High-risk complications of the recipient with eventual connection with the donor, such as death or sepsis within 3 months of the procedure, should be actively notified. In the reported case, if a flag for a possible DDI was detected after the first recipient’s death, the others could certainly have had a better chance.

Another gap might be related to the compulsory communication of vertical TB transmission. The newborn was diagnosed with TB in the first 2 months of life. If this information had been shared earlier, screening the other transplant recipients for TB would have been possible.

Historically, many guidelines and protocols emphasize the importance of registry and the use of procedures for the safety and prevention of infectious disease transmission [3840]. Given that, the surveillance of DDI is a strong indicator of transplant safety. Biovigilance initiatives notably in the United States and Europe have been implemented with the aim of developing national surveillance systems for cells, tissues, and organs.

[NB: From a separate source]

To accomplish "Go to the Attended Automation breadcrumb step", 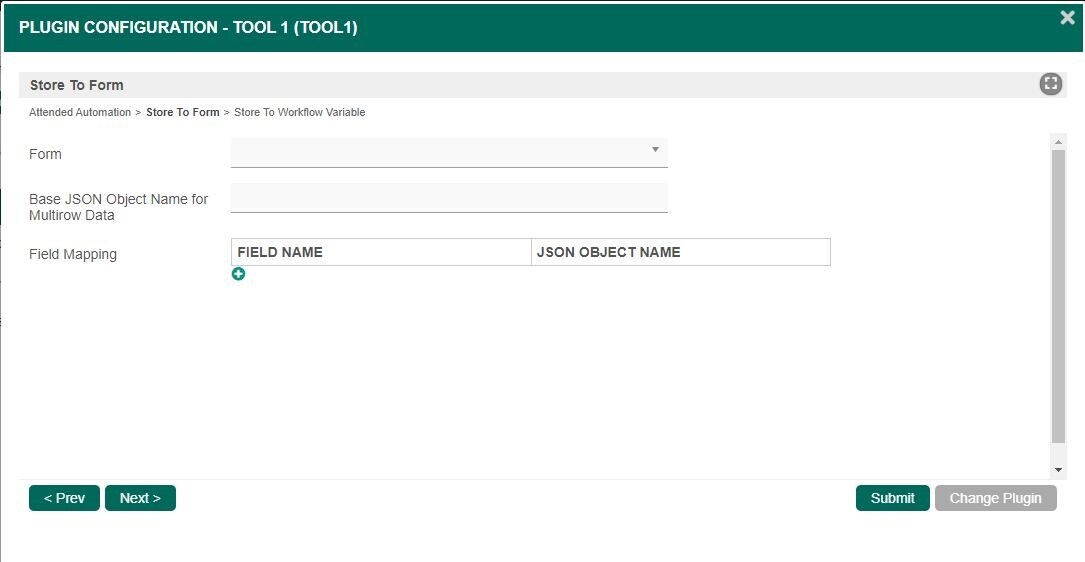I will (80, 112).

To date, Brazil does not have as yet a biovigilance system (donor traceability) completely deployed. The current system works on demand and is triggered when the transplant program communicates an adverse event that may impact the recipients’ survival or their quality of life. This adverse event could be an infectious disease or neoplasia that was undiscovered at procurement but diagnosed after the transplant procedure. In addition, any early posttransplant death related to infectious diseases has to be informed and registered. According to the Brazilian current legislation, graft and recipient survival is the only information for mandatory communication (along with the use of immunosuppressive drugs). Of note, these types of information may not interfere with the real-time quality of life. Finally, it should be pointed out that adverse events such as those described here are very rare but may occur in any place or situation. A more efficient reporting system will not prevent the event from occurring but may of course impact the outcome. All in all, a fully developed network that integrates transplant centers, OPO’s, and laboratories is mandatory and could allow the recognition of potential hazards followed by a more rapid intervention.

This paper underscores the importance of prompt notification of any suspicious cases of infection transmitted by the donor, including TB, allowing to trace all recipients at risk in a timely manner.

Conflicts of Interest

The authors have no conflicts of interest.

Authors’ Contributions

All authors have reviewed and approved the manuscript, and all contributed significantly to the study by providing the following: substantial contributions to the conception or design of the study or data acquisition, analysis, or interpretation; assistance in drafting the study or critically revising it for important intellectual content; approval of the final version to be published; and participation in all aspects of the study and affirmation that questions related to the accuracy or integrity of any part of the study were appropriately investigated and resolved.